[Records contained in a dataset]
===
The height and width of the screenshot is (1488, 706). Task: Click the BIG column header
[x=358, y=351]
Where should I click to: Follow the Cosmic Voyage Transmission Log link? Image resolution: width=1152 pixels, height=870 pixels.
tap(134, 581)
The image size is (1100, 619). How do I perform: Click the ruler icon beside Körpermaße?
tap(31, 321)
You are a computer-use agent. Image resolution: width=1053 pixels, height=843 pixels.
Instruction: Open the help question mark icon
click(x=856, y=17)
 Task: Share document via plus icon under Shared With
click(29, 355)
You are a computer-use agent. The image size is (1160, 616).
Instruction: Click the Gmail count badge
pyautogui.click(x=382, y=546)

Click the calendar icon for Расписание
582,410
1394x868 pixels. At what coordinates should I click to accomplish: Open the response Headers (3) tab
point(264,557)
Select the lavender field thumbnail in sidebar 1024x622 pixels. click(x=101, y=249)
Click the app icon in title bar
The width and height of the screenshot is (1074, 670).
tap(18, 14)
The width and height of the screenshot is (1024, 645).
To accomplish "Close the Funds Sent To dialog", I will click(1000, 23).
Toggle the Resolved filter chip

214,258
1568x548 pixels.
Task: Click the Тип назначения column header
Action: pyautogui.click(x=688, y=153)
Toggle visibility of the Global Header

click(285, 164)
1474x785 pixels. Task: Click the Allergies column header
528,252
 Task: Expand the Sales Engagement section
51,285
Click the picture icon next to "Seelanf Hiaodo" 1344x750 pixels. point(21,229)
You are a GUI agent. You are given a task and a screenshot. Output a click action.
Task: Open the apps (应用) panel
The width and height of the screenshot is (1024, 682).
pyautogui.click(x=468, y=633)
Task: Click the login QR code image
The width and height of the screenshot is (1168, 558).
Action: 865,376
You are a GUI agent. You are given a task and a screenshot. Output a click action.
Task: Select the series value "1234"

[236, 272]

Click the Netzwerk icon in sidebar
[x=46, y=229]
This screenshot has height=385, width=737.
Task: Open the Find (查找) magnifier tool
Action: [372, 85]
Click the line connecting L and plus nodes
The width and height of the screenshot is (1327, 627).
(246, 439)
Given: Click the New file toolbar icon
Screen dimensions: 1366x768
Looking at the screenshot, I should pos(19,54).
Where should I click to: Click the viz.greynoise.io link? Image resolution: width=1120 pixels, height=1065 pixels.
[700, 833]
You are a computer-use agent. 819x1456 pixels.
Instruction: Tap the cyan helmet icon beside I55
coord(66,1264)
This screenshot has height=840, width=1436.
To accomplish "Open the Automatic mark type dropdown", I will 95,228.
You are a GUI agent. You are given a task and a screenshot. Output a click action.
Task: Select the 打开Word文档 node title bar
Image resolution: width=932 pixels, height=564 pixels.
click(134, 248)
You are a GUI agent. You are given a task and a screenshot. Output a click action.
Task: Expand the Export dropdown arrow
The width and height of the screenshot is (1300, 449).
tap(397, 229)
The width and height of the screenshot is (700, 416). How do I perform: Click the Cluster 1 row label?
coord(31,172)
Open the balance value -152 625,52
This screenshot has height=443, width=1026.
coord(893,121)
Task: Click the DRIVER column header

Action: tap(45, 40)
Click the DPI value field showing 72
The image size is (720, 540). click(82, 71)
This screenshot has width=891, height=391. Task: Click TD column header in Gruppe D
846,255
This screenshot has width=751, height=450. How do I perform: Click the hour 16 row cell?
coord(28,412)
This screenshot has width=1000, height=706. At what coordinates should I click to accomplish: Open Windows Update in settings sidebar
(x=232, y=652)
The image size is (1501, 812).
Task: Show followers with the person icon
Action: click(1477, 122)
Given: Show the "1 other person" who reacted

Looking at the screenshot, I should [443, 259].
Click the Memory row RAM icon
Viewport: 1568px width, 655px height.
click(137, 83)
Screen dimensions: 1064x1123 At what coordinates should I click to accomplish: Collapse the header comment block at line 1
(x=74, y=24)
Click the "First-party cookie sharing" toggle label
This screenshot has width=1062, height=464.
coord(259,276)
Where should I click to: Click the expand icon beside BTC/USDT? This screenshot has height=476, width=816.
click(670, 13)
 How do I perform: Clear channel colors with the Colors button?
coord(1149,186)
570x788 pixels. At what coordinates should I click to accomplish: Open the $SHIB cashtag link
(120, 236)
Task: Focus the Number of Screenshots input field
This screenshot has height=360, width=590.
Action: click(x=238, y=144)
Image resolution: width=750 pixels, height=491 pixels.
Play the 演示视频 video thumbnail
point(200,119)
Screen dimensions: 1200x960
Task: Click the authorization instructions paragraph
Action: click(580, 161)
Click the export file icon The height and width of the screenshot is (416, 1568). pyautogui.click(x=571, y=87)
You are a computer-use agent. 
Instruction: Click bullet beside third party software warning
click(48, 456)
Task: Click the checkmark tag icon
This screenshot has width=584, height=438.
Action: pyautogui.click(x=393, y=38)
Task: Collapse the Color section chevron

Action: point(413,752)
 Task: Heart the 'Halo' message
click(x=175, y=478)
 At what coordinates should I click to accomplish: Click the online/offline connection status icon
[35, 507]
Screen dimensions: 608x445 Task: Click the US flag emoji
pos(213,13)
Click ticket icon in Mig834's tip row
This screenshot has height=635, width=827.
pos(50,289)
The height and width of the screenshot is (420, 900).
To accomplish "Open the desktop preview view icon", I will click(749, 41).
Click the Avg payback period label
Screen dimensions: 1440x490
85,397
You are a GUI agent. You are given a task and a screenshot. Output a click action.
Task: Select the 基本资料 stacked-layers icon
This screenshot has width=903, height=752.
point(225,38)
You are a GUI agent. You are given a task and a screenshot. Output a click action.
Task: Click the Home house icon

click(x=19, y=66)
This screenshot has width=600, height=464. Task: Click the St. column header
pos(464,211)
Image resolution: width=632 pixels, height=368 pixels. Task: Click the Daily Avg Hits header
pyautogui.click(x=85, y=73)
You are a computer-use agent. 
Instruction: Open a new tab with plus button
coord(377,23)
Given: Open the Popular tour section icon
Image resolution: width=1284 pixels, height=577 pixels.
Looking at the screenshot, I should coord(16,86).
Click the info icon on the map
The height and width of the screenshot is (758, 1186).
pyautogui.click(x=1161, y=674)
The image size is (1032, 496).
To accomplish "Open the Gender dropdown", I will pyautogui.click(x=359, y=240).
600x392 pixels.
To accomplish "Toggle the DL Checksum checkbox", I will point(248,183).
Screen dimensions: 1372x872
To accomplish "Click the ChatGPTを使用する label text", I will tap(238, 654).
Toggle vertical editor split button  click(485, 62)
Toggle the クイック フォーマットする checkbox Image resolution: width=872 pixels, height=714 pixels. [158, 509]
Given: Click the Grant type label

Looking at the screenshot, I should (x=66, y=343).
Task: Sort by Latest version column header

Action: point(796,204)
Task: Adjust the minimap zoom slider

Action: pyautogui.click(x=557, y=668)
===
§ Work instruction: All of the records need to be returned exactly as they are.

§ Written answer:
The height and width of the screenshot is (1488, 706). Task: Click the BIG column header
[x=358, y=351]
Where should I click to: Follow the Cosmic Voyage Transmission Log link? Image resolution: width=1152 pixels, height=870 pixels.
tap(134, 581)
The image size is (1100, 619). How do I perform: Click the ruler icon beside Körpermaße?
tap(31, 321)
You are a computer-use agent. Image resolution: width=1053 pixels, height=843 pixels.
Instruction: Open the help question mark icon
click(x=856, y=17)
 Task: Share document via plus icon under Shared With
click(29, 355)
You are a computer-use agent. The image size is (1160, 616).
Instruction: Click the Gmail count badge
pyautogui.click(x=382, y=546)

Click the calendar icon for Расписание
582,410
1394x868 pixels. At what coordinates should I click to accomplish: Open the response Headers (3) tab
point(264,557)
Select the lavender field thumbnail in sidebar 1024x622 pixels. click(x=101, y=249)
Click the app icon in title bar
The width and height of the screenshot is (1074, 670).
tap(18, 14)
The width and height of the screenshot is (1024, 645).
To accomplish "Close the Funds Sent To dialog", I will click(1000, 23).
Toggle the Resolved filter chip

214,258
1568x548 pixels.
Task: Click the Тип назначения column header
Action: pyautogui.click(x=688, y=153)
Toggle visibility of the Global Header

click(285, 164)
1474x785 pixels. Task: Click the Allergies column header
528,252
 Task: Expand the Sales Engagement section
51,285
Click the picture icon next to "Seelanf Hiaodo" 1344x750 pixels. point(21,229)
You are a GUI agent. You are given a task and a screenshot. Output a click action.
Task: Open the apps (应用) panel
The width and height of the screenshot is (1024, 682).
pyautogui.click(x=468, y=633)
Task: Click the login QR code image
The width and height of the screenshot is (1168, 558).
Action: 865,376
You are a GUI agent. You are given a task and a screenshot. Output a click action.
Task: Select the series value "1234"

[236, 272]

Click the Netzwerk icon in sidebar
[x=46, y=229]
This screenshot has height=385, width=737.
Task: Open the Find (查找) magnifier tool
Action: [372, 85]
Click the line connecting L and plus nodes
The width and height of the screenshot is (1327, 627).
(246, 439)
Given: Click the New file toolbar icon
Screen dimensions: 1366x768
Looking at the screenshot, I should pos(19,54).
Where should I click to: Click the viz.greynoise.io link? Image resolution: width=1120 pixels, height=1065 pixels.
[700, 833]
You are a computer-use agent. 819x1456 pixels.
Instruction: Tap the cyan helmet icon beside I55
coord(66,1264)
This screenshot has height=840, width=1436.
To accomplish "Open the Automatic mark type dropdown", I will 95,228.
You are a GUI agent. You are given a task and a screenshot. Output a click action.
Task: Select the 打开Word文档 node title bar
Image resolution: width=932 pixels, height=564 pixels.
click(134, 248)
You are a GUI agent. You are given a task and a screenshot. Output a click action.
Task: Expand the Export dropdown arrow
The width and height of the screenshot is (1300, 449).
tap(397, 229)
The width and height of the screenshot is (700, 416). How do I perform: Click the Cluster 1 row label?
coord(31,172)
Open the balance value -152 625,52
This screenshot has height=443, width=1026.
coord(893,121)
Task: Click the DRIVER column header

Action: tap(45, 40)
Click the DPI value field showing 72
The image size is (720, 540). click(82, 71)
This screenshot has width=891, height=391. Task: Click TD column header in Gruppe D
846,255
This screenshot has width=751, height=450. How do I perform: Click the hour 16 row cell?
coord(28,412)
This screenshot has width=1000, height=706. At what coordinates should I click to accomplish: Open Windows Update in settings sidebar
(x=232, y=652)
The image size is (1501, 812).
Task: Show followers with the person icon
Action: click(1477, 122)
Given: Show the "1 other person" who reacted

Looking at the screenshot, I should [443, 259].
Click the Memory row RAM icon
Viewport: 1568px width, 655px height.
click(137, 83)
Screen dimensions: 1064x1123 At what coordinates should I click to accomplish: Collapse the header comment block at line 1
(x=74, y=24)
Click the "First-party cookie sharing" toggle label
This screenshot has width=1062, height=464.
coord(259,276)
Where should I click to: Click the expand icon beside BTC/USDT? This screenshot has height=476, width=816.
click(670, 13)
 How do I perform: Clear channel colors with the Colors button?
coord(1149,186)
570x788 pixels. At what coordinates should I click to accomplish: Open the $SHIB cashtag link
(120, 236)
Task: Focus the Number of Screenshots input field
This screenshot has height=360, width=590.
Action: click(x=238, y=144)
Image resolution: width=750 pixels, height=491 pixels.
Play the 演示视频 video thumbnail
point(200,119)
Screen dimensions: 1200x960
Task: Click the authorization instructions paragraph
Action: click(580, 161)
Click the export file icon The height and width of the screenshot is (416, 1568). pyautogui.click(x=571, y=87)
You are a computer-use agent. 
Instruction: Click bullet beside third party software warning
click(48, 456)
Task: Click the checkmark tag icon
This screenshot has width=584, height=438.
Action: pyautogui.click(x=393, y=38)
Task: Collapse the Color section chevron

Action: point(413,752)
 Task: Heart the 'Halo' message
click(x=175, y=478)
 At what coordinates should I click to accomplish: Click the online/offline connection status icon
[35, 507]
Screen dimensions: 608x445 Task: Click the US flag emoji
pos(213,13)
Click ticket icon in Mig834's tip row
This screenshot has height=635, width=827.
pos(50,289)
The height and width of the screenshot is (420, 900).
To accomplish "Open the desktop preview view icon", I will click(749, 41).
Click the Avg payback period label
Screen dimensions: 1440x490
85,397
You are a GUI agent. You are given a task and a screenshot. Output a click action.
Task: Select the 基本资料 stacked-layers icon
This screenshot has width=903, height=752.
point(225,38)
You are a GUI agent. You are given a task and a screenshot. Output a click action.
Task: Click the Home house icon

click(x=19, y=66)
This screenshot has width=600, height=464. Task: Click the St. column header
pos(464,211)
Image resolution: width=632 pixels, height=368 pixels. Task: Click the Daily Avg Hits header
pyautogui.click(x=85, y=73)
You are a computer-use agent. 
Instruction: Open a new tab with plus button
coord(377,23)
Given: Open the Popular tour section icon
Image resolution: width=1284 pixels, height=577 pixels.
Looking at the screenshot, I should coord(16,86).
Click the info icon on the map
The height and width of the screenshot is (758, 1186).
pyautogui.click(x=1161, y=674)
The image size is (1032, 496).
To accomplish "Open the Gender dropdown", I will pyautogui.click(x=359, y=240).
600x392 pixels.
To accomplish "Toggle the DL Checksum checkbox", I will point(248,183).
Screen dimensions: 1372x872
To accomplish "Click the ChatGPTを使用する label text", I will tap(238, 654).
Toggle vertical editor split button  click(485, 62)
Toggle the クイック フォーマットする checkbox Image resolution: width=872 pixels, height=714 pixels. [158, 509]
Given: Click the Grant type label

Looking at the screenshot, I should (x=66, y=343).
Task: Sort by Latest version column header

Action: point(796,204)
Task: Adjust the minimap zoom slider

Action: pyautogui.click(x=557, y=668)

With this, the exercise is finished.